The second letter to Timothy, which may come from the hand of a disciple writing in the spirit of St Paul, provides another good example of whole—person cure — Paul. Paul, the old veteran now being treated as a common criminal (v. 9) and facing death in prison, bids an affectionate farewell to Timothy. In the first part of today’s section he says that Jesus was divinely raised from the dead, an event that results in not just the inspiration of a memory, but the power of a presence — the presence of God. Paul’s sufferings, like ours, aren’t pointless — Paul’s were helpful in spreading the Good News. For such sufferings, we are grateful.
Somehow we often find it difficult to praise either God or other people. Praise presupposes two elements — the recognition of good in whatever form it comes, and the due acknowledgement of that good through some gesture or action. And we should realize that gratitude isn’t only the greatest of attributes, but the parent of them all, and that if we aren’t grateful to God we can’t taste the joy of finding Him in His creation.
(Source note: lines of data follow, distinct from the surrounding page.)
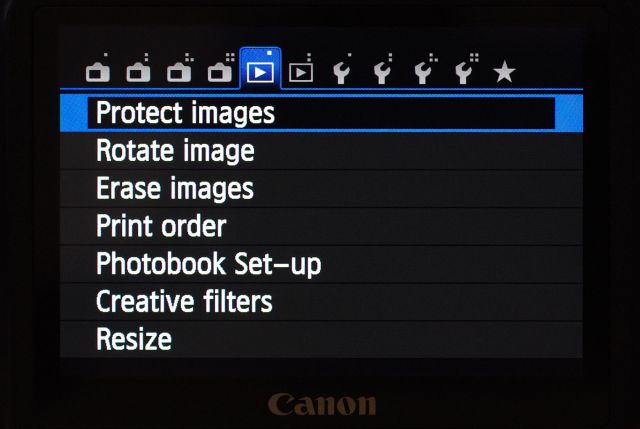
Task: Go to fourth wrench Setup tab
Action: (464, 71)
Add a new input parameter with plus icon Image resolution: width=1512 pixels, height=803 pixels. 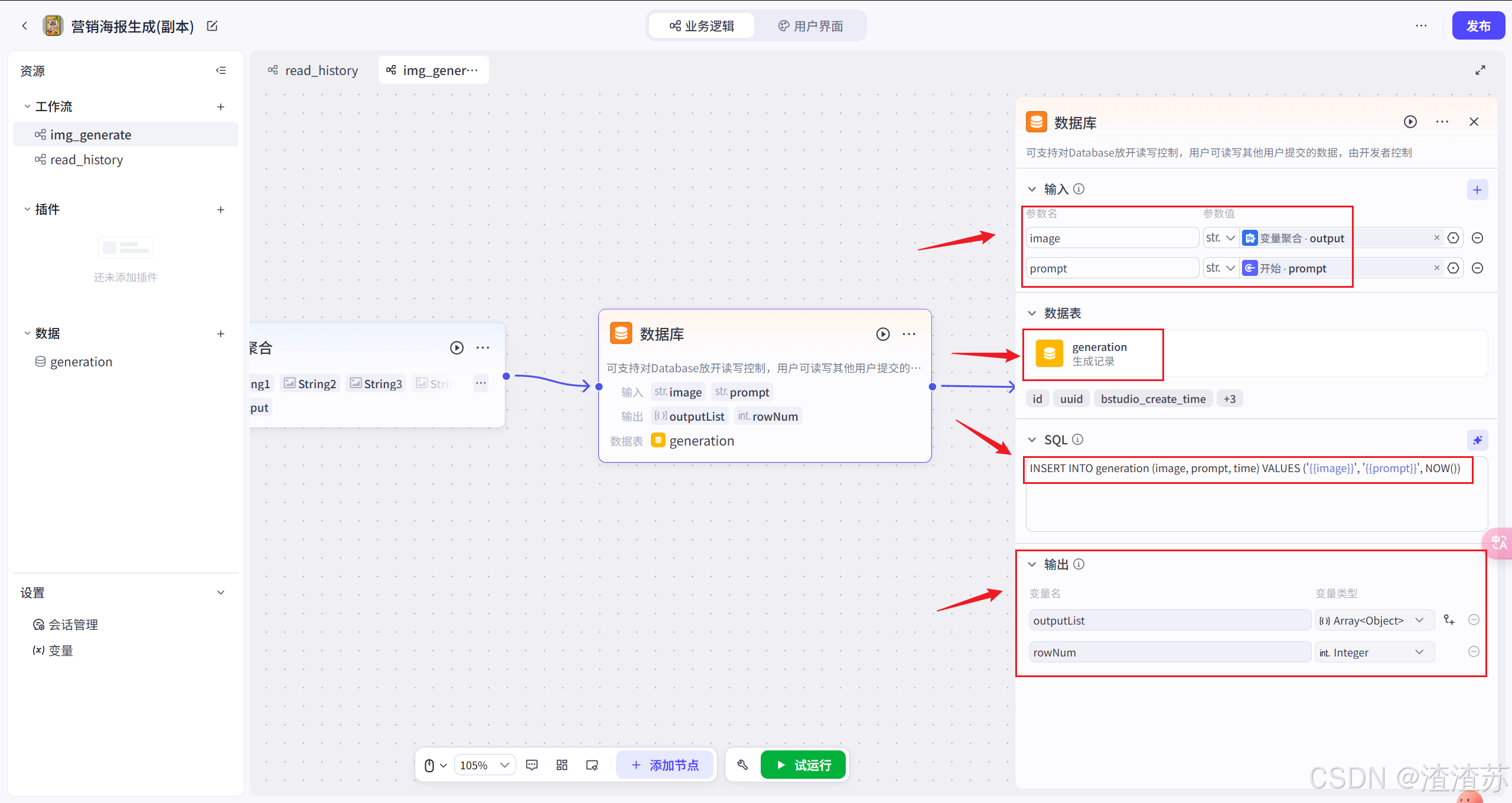click(x=1477, y=190)
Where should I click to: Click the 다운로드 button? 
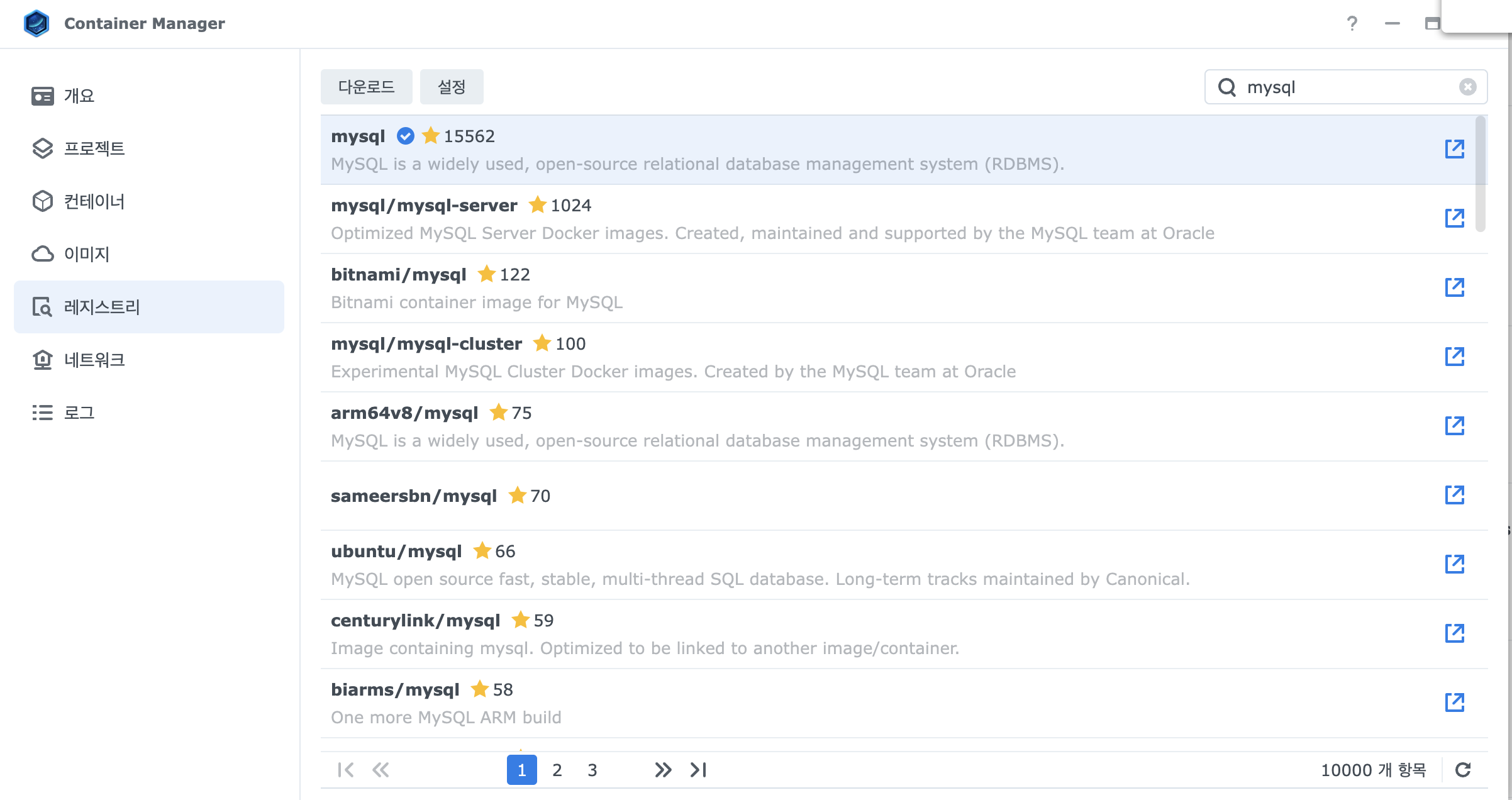(366, 87)
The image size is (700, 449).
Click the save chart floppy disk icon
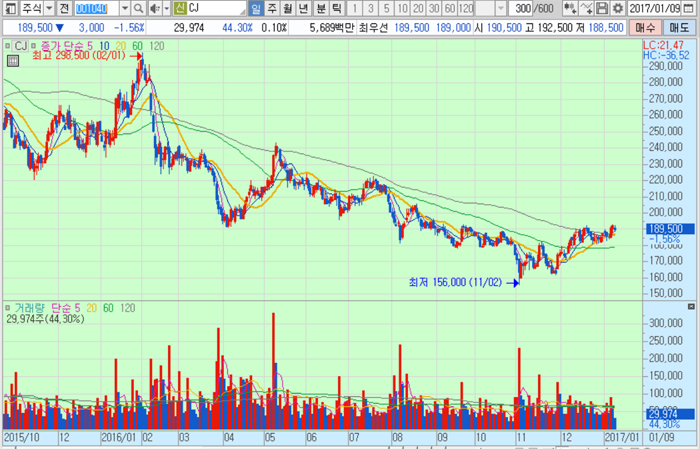pos(601,8)
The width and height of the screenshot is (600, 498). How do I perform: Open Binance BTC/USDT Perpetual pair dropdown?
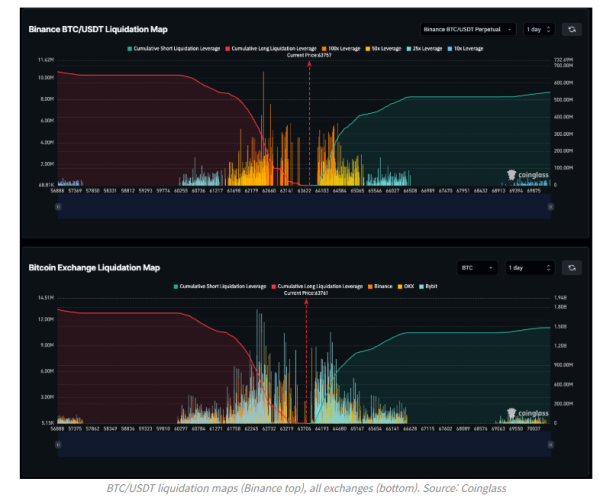(467, 30)
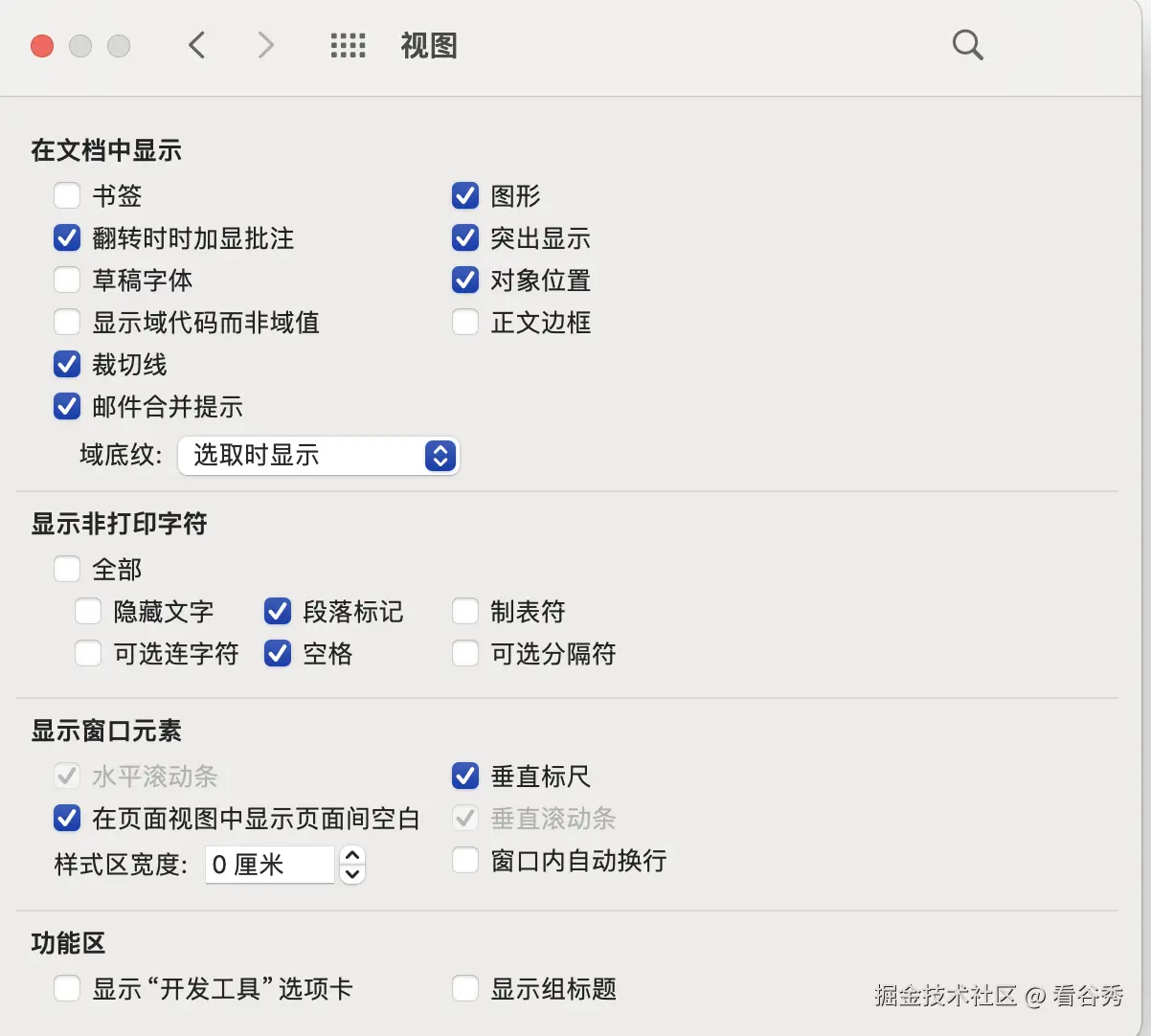Viewport: 1151px width, 1036px height.
Task: Click the 样式区宽度 input field
Action: 268,865
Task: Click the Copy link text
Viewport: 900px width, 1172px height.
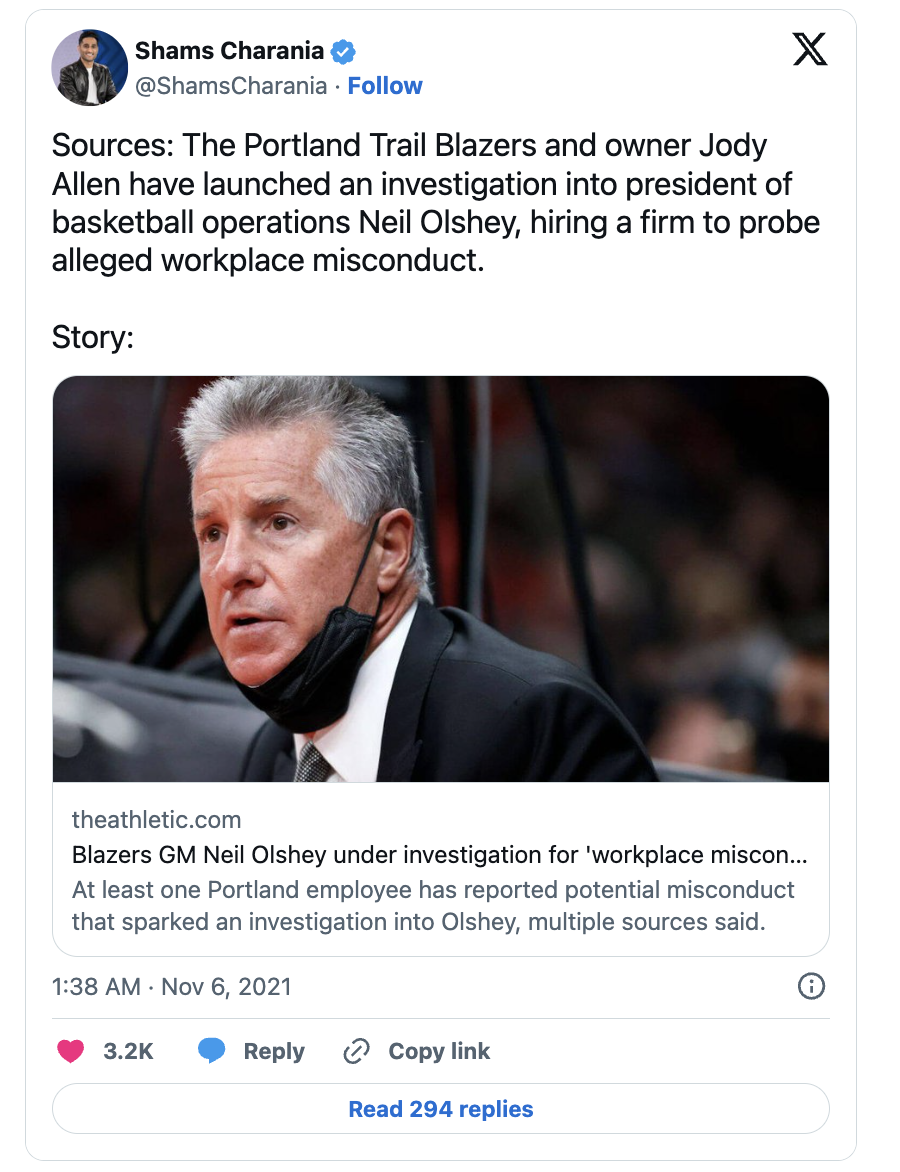Action: click(440, 1051)
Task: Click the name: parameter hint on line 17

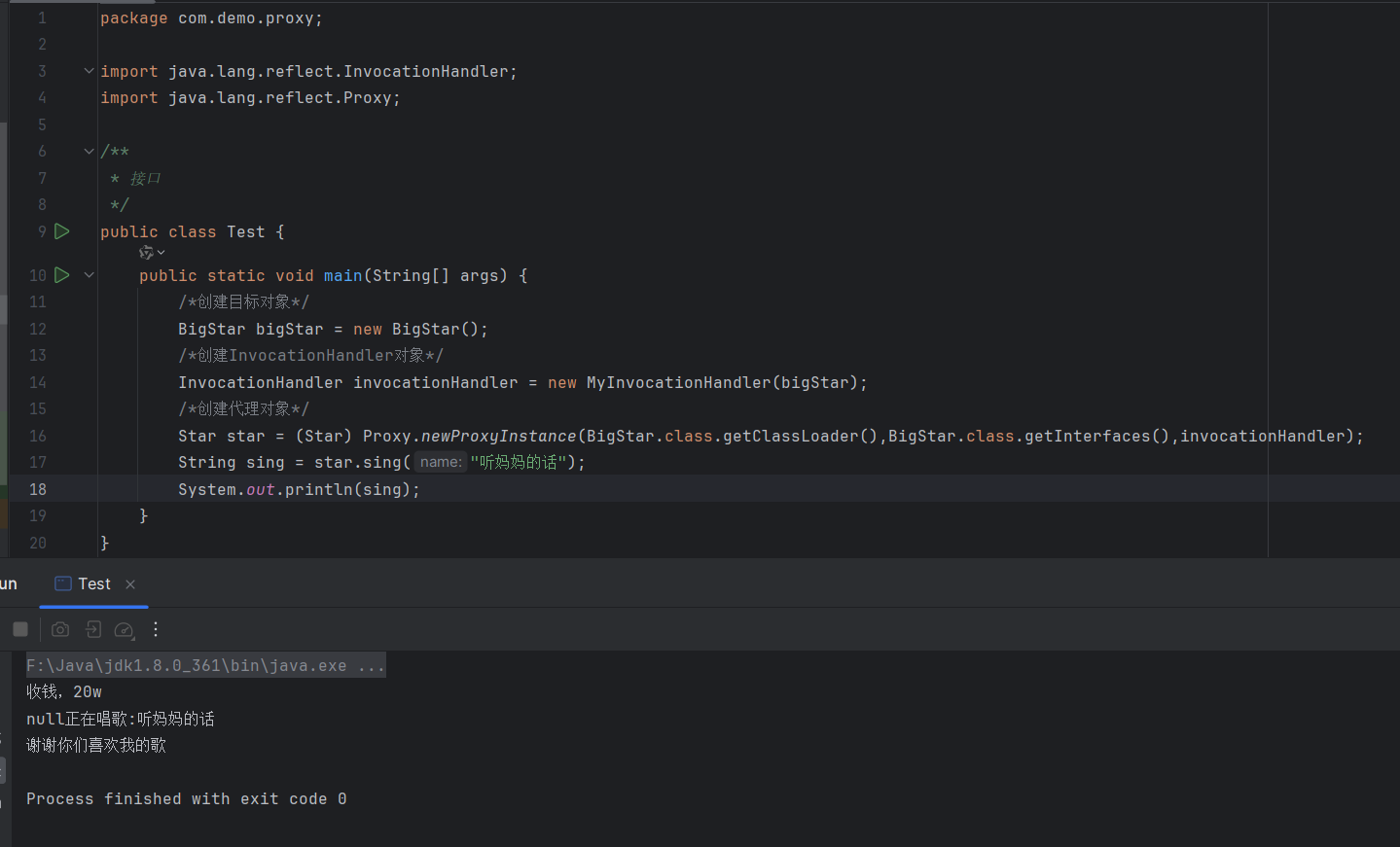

Like Naaman, the Samaritan, and Paul, we should also acknowledge and praise the goodness and tireless efforts on our behalf of other people who are instruments of God, especially our family. And like them, we should recognize that even pain and suffering can be cause for praise and gratitude, because they can bring blessing and redemption.
Too often we are like the doting grandmother who was walking with her young grandson along the shore in Miami Beach when a huge wave appeared out of nowhere, sweeping the child out to sea. The horrified woman fell to her knees, raised her eyes to heaven, and begged the Lord to return her beloved grandson. And, 10, another wave reared up and deposited the stunned child on the sand right in front of her. The grandmother looked the boy over carefully. He was fine. But then she stared up angrily toward the heavens. “When we came,” she snapped indignantly, “he had a hat!” Personal obstacles can be advantageous. If we didn’t feel pain, that might be dangerous.